Task
Set the pictures aside and set down only the lines from the line holding "Task: Sort by FULL_NAME column header" through the end of the entries below, ends included.

(Stored entries)
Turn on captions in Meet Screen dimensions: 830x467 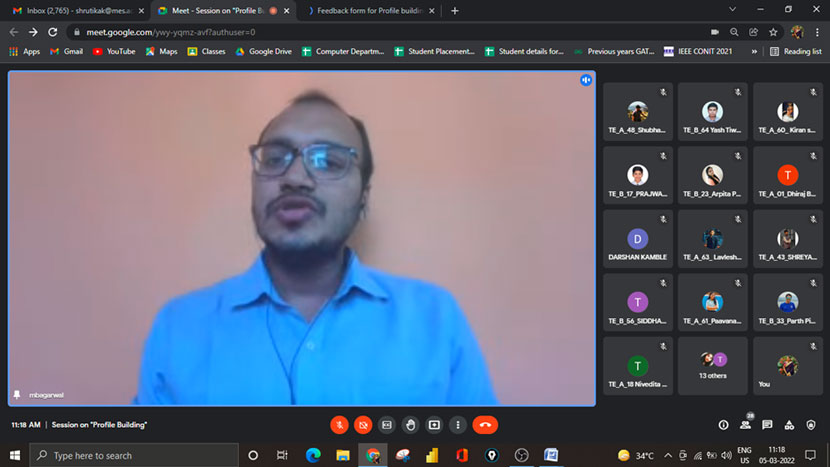click(x=387, y=425)
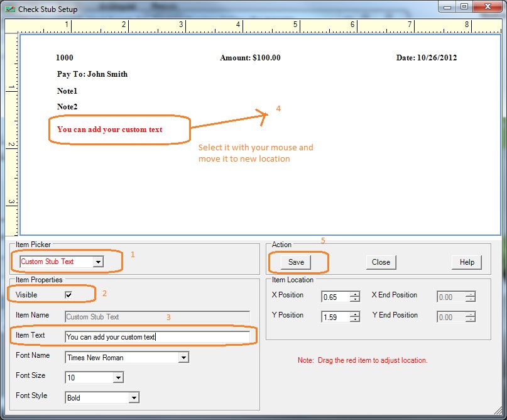Open the Font Size dropdown
Screen dimensions: 507x420
coord(118,377)
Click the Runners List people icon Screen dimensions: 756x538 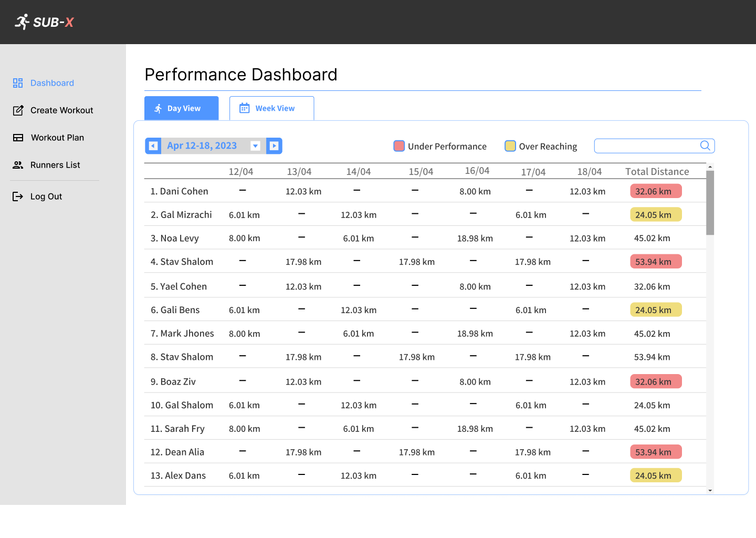(18, 164)
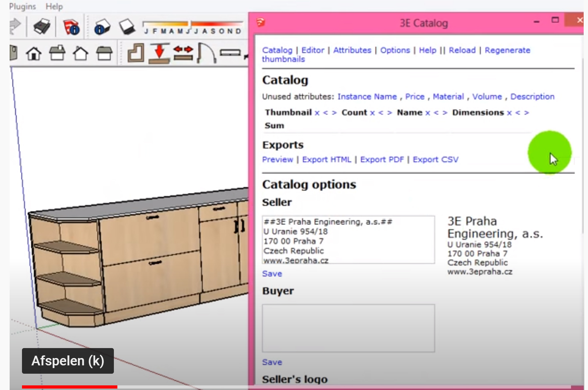Select the red double-arrow resize tool
The image size is (588, 390).
(183, 53)
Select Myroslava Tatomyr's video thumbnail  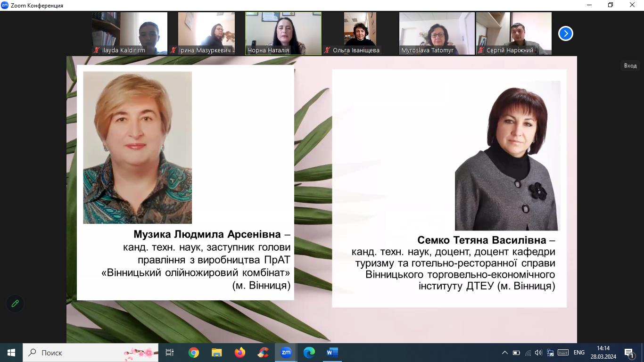(437, 33)
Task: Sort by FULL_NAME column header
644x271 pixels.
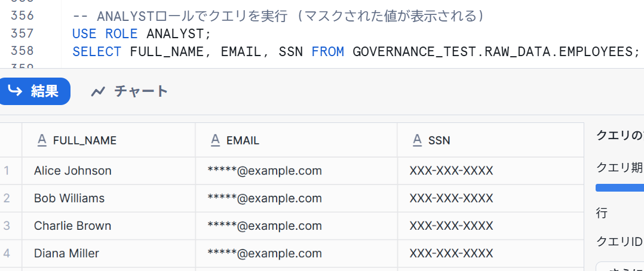Action: click(109, 140)
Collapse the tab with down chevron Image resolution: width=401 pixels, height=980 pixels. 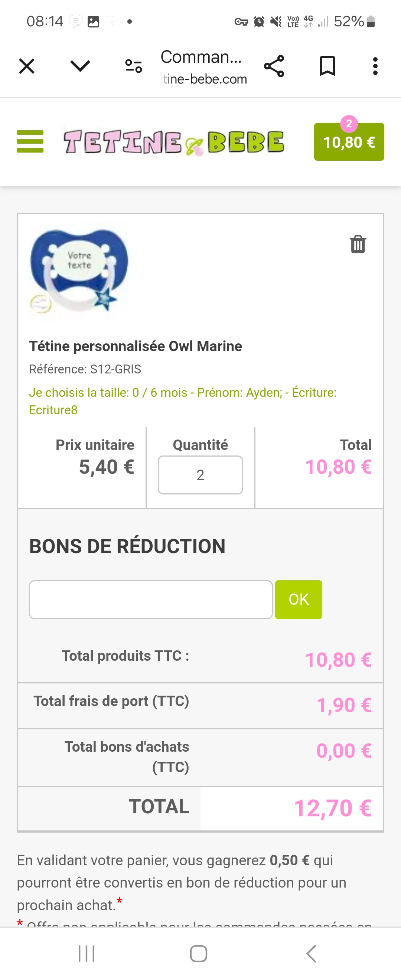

Answer to the problem
Task: Sort by FULL_NAME column header
644x271 pixels.
Action: click(109, 140)
Collapse the tab with down chevron Image resolution: width=401 pixels, height=980 pixels. 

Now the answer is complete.